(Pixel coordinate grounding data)
────────────────
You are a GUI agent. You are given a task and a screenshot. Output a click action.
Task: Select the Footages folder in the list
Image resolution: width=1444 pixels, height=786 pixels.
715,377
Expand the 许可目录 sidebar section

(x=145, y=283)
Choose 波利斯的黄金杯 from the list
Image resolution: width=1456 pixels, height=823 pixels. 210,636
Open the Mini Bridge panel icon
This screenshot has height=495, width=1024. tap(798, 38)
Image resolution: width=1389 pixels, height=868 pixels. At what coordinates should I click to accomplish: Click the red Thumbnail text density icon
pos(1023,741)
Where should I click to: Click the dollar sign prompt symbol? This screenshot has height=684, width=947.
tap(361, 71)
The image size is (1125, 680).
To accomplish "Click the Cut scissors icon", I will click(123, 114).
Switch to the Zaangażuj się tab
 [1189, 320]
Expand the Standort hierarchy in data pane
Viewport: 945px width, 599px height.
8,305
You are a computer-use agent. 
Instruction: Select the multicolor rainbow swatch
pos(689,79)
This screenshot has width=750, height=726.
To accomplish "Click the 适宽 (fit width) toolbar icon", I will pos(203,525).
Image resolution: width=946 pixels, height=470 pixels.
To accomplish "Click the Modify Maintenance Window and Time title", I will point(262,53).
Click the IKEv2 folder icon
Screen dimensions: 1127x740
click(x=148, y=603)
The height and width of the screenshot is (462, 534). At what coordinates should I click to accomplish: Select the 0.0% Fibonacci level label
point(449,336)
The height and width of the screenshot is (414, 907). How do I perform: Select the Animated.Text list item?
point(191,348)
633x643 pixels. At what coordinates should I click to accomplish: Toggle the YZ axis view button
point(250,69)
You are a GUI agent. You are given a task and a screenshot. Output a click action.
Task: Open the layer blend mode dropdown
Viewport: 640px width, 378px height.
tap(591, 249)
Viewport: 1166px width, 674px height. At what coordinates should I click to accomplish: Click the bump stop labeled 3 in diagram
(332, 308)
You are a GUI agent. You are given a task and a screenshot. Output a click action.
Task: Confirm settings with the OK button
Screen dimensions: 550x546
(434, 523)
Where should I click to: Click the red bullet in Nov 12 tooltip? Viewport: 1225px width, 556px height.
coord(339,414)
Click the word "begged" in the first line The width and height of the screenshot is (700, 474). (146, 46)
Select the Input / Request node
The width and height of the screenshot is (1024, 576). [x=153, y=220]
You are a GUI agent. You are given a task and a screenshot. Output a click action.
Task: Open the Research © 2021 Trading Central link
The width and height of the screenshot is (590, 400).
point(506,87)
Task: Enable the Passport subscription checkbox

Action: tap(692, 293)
────────────────
Exactly as given, repeat every record above.

You are a GUI agent. You are given a task and a screenshot. Output a click action.
Task: Select the Footages folder in the list
Image resolution: width=1444 pixels, height=786 pixels.
715,377
Expand the 许可目录 sidebar section

(x=145, y=283)
Choose 波利斯的黄金杯 from the list
Image resolution: width=1456 pixels, height=823 pixels. 210,636
Open the Mini Bridge panel icon
This screenshot has height=495, width=1024. tap(798, 38)
Image resolution: width=1389 pixels, height=868 pixels. At what coordinates should I click to accomplish: Click the red Thumbnail text density icon
pos(1023,741)
Where should I click to: Click the dollar sign prompt symbol? This screenshot has height=684, width=947.
tap(361, 71)
The image size is (1125, 680).
To accomplish "Click the Cut scissors icon", I will click(123, 114).
Switch to the Zaangażuj się tab
 [1189, 320]
Expand the Standort hierarchy in data pane
Viewport: 945px width, 599px height.
8,305
You are a computer-use agent. 
Instruction: Select the multicolor rainbow swatch
pos(689,79)
This screenshot has width=750, height=726.
To accomplish "Click the 适宽 (fit width) toolbar icon", I will pos(203,525).
Image resolution: width=946 pixels, height=470 pixels.
To accomplish "Click the Modify Maintenance Window and Time title", I will point(262,53).
Click the IKEv2 folder icon
Screen dimensions: 1127x740
click(x=148, y=603)
The height and width of the screenshot is (462, 534). At what coordinates should I click to accomplish: Select the 0.0% Fibonacci level label
point(449,336)
The height and width of the screenshot is (414, 907). How do I perform: Select the Animated.Text list item?
point(191,348)
633x643 pixels. At what coordinates should I click to accomplish: Toggle the YZ axis view button
point(250,69)
You are a GUI agent. You are given a task and a screenshot. Output a click action.
Task: Open the layer blend mode dropdown
Viewport: 640px width, 378px height.
tap(591, 249)
Viewport: 1166px width, 674px height. At what coordinates should I click to accomplish: Click the bump stop labeled 3 in diagram
(332, 308)
You are a GUI agent. You are given a task and a screenshot. Output a click action.
Task: Confirm settings with the OK button
Screen dimensions: 550x546
(434, 523)
Where should I click to: Click the red bullet in Nov 12 tooltip? Viewport: 1225px width, 556px height.
coord(339,414)
Click the word "begged" in the first line The width and height of the screenshot is (700, 474). (146, 46)
Select the Input / Request node
The width and height of the screenshot is (1024, 576). [x=153, y=220]
You are a GUI agent. You are given a task and a screenshot. Output a click action.
Task: Open the Research © 2021 Trading Central link
The width and height of the screenshot is (590, 400).
point(506,87)
Task: Enable the Passport subscription checkbox

Action: tap(692, 293)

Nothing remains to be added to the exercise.